─── Exercise data

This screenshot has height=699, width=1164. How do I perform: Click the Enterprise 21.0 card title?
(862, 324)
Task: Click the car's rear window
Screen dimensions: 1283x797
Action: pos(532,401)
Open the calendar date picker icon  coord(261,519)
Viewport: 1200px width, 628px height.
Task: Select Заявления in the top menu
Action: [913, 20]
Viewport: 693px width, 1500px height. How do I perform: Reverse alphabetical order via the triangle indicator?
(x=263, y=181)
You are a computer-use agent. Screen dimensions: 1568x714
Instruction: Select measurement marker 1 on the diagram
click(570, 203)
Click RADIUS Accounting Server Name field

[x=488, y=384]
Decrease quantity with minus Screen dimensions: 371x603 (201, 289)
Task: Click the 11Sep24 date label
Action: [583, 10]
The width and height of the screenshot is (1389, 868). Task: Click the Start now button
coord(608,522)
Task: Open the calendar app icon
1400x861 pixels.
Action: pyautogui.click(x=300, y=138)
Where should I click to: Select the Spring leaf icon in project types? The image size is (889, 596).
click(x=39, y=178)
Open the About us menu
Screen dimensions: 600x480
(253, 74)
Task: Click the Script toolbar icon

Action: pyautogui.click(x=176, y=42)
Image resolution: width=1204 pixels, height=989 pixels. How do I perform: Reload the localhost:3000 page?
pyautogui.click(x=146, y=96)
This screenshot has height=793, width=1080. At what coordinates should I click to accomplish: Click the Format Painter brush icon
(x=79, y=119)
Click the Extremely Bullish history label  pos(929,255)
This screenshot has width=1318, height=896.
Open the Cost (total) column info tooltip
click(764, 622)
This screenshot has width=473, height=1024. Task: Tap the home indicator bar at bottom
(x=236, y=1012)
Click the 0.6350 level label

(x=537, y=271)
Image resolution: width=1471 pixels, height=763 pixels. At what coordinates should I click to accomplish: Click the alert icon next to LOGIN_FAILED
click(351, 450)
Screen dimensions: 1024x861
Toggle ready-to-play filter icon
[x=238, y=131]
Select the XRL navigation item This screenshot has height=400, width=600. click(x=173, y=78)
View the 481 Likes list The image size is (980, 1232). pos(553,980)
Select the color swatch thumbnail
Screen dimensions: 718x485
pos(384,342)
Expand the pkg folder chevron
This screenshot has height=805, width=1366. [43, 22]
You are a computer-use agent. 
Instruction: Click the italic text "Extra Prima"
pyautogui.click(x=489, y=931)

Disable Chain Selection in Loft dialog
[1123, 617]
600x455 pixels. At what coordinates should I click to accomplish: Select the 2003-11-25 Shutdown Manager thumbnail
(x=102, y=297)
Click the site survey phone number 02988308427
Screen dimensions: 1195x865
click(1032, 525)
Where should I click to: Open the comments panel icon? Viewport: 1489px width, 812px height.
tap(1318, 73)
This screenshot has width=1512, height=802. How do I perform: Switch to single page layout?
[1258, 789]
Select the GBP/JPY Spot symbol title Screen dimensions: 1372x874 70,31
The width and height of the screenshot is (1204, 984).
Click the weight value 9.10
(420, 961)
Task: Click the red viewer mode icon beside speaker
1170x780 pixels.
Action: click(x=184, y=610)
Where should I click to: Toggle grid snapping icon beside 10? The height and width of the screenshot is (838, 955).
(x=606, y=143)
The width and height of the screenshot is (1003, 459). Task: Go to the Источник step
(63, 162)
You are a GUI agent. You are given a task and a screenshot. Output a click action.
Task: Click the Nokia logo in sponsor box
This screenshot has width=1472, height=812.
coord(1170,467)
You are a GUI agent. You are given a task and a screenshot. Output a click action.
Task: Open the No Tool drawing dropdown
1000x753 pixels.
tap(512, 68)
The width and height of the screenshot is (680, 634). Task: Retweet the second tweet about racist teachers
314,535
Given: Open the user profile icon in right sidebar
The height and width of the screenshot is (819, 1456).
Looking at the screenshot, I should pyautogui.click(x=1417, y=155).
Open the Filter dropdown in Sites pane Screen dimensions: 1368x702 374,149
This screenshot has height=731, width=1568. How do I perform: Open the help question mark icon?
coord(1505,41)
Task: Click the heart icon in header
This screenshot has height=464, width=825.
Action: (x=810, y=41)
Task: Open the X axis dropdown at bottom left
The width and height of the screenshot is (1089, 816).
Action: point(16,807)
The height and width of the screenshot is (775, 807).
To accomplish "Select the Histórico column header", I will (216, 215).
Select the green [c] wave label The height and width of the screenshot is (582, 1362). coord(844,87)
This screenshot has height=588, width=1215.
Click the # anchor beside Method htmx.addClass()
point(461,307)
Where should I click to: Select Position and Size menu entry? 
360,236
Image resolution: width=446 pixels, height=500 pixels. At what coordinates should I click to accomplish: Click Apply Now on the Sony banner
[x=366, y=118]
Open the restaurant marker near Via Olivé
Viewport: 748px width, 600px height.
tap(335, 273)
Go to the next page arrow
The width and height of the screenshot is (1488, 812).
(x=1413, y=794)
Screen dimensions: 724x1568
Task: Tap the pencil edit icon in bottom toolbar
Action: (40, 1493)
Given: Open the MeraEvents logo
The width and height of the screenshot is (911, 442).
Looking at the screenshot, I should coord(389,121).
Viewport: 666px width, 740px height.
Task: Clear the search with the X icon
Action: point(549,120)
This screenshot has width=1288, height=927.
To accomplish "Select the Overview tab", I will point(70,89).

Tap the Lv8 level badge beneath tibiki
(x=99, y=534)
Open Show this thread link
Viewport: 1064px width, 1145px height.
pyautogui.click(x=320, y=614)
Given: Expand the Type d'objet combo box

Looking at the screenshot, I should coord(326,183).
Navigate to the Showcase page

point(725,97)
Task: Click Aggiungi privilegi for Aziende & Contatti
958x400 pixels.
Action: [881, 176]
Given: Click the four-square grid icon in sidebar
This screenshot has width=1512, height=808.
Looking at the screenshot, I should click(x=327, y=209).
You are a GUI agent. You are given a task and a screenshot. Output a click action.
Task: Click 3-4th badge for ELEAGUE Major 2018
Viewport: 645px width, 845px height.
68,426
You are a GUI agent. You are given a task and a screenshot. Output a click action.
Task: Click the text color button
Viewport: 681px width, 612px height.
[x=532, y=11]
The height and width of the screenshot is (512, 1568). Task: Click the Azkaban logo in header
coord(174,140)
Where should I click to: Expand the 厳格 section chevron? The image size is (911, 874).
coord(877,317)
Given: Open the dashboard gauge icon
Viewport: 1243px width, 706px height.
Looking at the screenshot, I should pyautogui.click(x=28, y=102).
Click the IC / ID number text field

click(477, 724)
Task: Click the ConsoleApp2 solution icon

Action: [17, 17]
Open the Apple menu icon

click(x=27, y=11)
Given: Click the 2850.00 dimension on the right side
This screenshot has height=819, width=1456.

──────

What to do -> Find every line in the data above that contains the string "resolution", and copy each one. The match is case-sensitive.

Full answer ->
Image resolution: width=1204 pixels, height=989 pixels. How do I perform: Reload the localhost:3000 page?
Image resolution: width=1471 pixels, height=763 pixels. At what coordinates should I click to accomplish: Click the alert icon next to LOGIN_FAILED
Image resolution: width=446 pixels, height=500 pixels. At what coordinates should I click to accomplish: Click Apply Now on the Sony banner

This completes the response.